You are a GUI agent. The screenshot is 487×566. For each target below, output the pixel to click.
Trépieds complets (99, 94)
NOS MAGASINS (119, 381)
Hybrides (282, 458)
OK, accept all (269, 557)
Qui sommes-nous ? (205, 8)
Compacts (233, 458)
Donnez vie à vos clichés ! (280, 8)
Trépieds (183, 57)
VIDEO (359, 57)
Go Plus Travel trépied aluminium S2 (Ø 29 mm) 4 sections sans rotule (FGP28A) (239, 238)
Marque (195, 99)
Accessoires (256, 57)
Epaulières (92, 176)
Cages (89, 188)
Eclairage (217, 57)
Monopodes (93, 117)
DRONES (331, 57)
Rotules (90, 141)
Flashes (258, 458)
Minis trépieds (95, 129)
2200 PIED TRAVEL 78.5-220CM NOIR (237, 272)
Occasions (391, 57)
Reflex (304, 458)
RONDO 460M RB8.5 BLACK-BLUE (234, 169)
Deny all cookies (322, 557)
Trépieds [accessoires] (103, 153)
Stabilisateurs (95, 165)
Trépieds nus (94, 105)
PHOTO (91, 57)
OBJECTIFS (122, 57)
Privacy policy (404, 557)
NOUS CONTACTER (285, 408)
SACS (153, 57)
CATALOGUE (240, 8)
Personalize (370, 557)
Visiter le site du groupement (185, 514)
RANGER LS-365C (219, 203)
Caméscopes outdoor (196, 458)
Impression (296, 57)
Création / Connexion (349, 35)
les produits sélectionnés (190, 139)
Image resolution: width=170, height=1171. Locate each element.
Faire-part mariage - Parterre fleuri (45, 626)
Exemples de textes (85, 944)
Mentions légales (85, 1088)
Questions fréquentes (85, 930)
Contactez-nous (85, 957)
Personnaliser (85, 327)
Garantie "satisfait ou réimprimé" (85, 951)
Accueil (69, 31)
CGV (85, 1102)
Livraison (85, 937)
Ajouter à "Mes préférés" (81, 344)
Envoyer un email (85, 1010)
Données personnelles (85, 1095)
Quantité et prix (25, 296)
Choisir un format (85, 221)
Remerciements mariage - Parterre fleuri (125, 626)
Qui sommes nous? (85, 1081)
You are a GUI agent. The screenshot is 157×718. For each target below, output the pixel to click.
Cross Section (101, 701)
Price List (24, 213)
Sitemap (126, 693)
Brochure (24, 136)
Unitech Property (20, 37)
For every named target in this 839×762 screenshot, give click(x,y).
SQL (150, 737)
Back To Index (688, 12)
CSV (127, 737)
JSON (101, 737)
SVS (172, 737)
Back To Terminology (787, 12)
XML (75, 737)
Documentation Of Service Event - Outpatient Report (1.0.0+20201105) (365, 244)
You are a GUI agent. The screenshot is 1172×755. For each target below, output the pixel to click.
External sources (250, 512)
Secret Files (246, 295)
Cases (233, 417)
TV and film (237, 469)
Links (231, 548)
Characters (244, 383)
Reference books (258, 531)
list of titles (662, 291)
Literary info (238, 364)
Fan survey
----------------------------------------
> _GIVEN EXERCISE_: Rewrite all the entries, switching every "screenshot" to "screen capture" and leaving everything else unchanged.

> _WORKED SOLUTION_:
You are a GUI agent. The screen capture is 487×566. For each target below, output the pixel to click.
Trépieds complets (99, 94)
NOS MAGASINS (119, 381)
Hybrides (282, 458)
OK, accept all (269, 557)
Qui sommes-nous ? (205, 8)
Compacts (233, 458)
Donnez vie à vos clichés ! (280, 8)
Trépieds (183, 57)
VIDEO (359, 57)
Go Plus Travel trépied aluminium S2 (Ø 29 mm) 4 sections sans rotule (FGP28A) (239, 238)
Marque (195, 99)
Accessoires (256, 57)
Epaulières (92, 176)
Cages (89, 188)
Eclairage (217, 57)
Monopodes (93, 117)
DRONES (331, 57)
Rotules (90, 141)
Flashes (258, 458)
Minis trépieds (95, 129)
2200 PIED TRAVEL 78.5-220CM NOIR (237, 272)
Occasions (391, 57)
Reflex (304, 458)
RONDO 460M RB8.5 BLACK-BLUE (234, 169)
Deny all cookies (322, 557)
Trépieds [accessoires] (103, 153)
Stabilisateurs (95, 165)
Trépieds nus (94, 105)
PHOTO (91, 57)
OBJECTIFS (122, 57)
Privacy policy (404, 557)
NOUS CONTACTER (285, 408)
SACS (153, 57)
CATALOGUE (240, 8)
Personalize (370, 557)
Visiter le site du groupement (185, 514)
RANGER LS-365C (219, 203)
Caméscopes outdoor (196, 458)
Impression (296, 57)
Création / Connexion (349, 35)
les produits sélectionnés (190, 139)
Image resolution: width=170, height=1171. Locate each element.
Faire-part mariage - Parterre fleuri (45, 626)
Exemples de textes (85, 944)
Mentions légales (85, 1088)
Questions fréquentes (85, 930)
Contactez-nous (85, 957)
Personnaliser (85, 327)
Garantie "satisfait ou réimprimé" (85, 951)
Accueil (69, 31)
CGV (85, 1102)
Livraison (85, 937)
Ajouter à "Mes préférés" (81, 344)
Envoyer un email (85, 1010)
Données personnelles (85, 1095)
Quantité et prix (25, 296)
Choisir un format (85, 221)
Remerciements mariage - Parterre fleuri (125, 626)
Qui sommes nous? (85, 1081)
You are a GUI agent. The screen capture is 157×718. For each target below, output the pixel to click.
Cross Section (101, 701)
Price List (24, 213)
Sitemap (126, 693)
Brochure (24, 136)
Unitech Property (20, 37)
For every named target in this 839×762 screen capture, give click(x,y).
SQL (150, 737)
Back To Index (688, 12)
CSV (127, 737)
JSON (101, 737)
SVS (172, 737)
Back To Terminology (787, 12)
XML (75, 737)
Documentation Of Service Event - Outpatient Report (1.0.0+20201105) (365, 244)
You are a GUI agent. The screen capture is 1172×755. For each target below, output the pixel to click.
External sources (250, 512)
Secret Files (246, 295)
Cases (233, 417)
TV and film (237, 469)
Links (231, 548)
Characters (244, 383)
Reference books (258, 531)
list of titles (662, 291)
Literary info (238, 364)
Fan survey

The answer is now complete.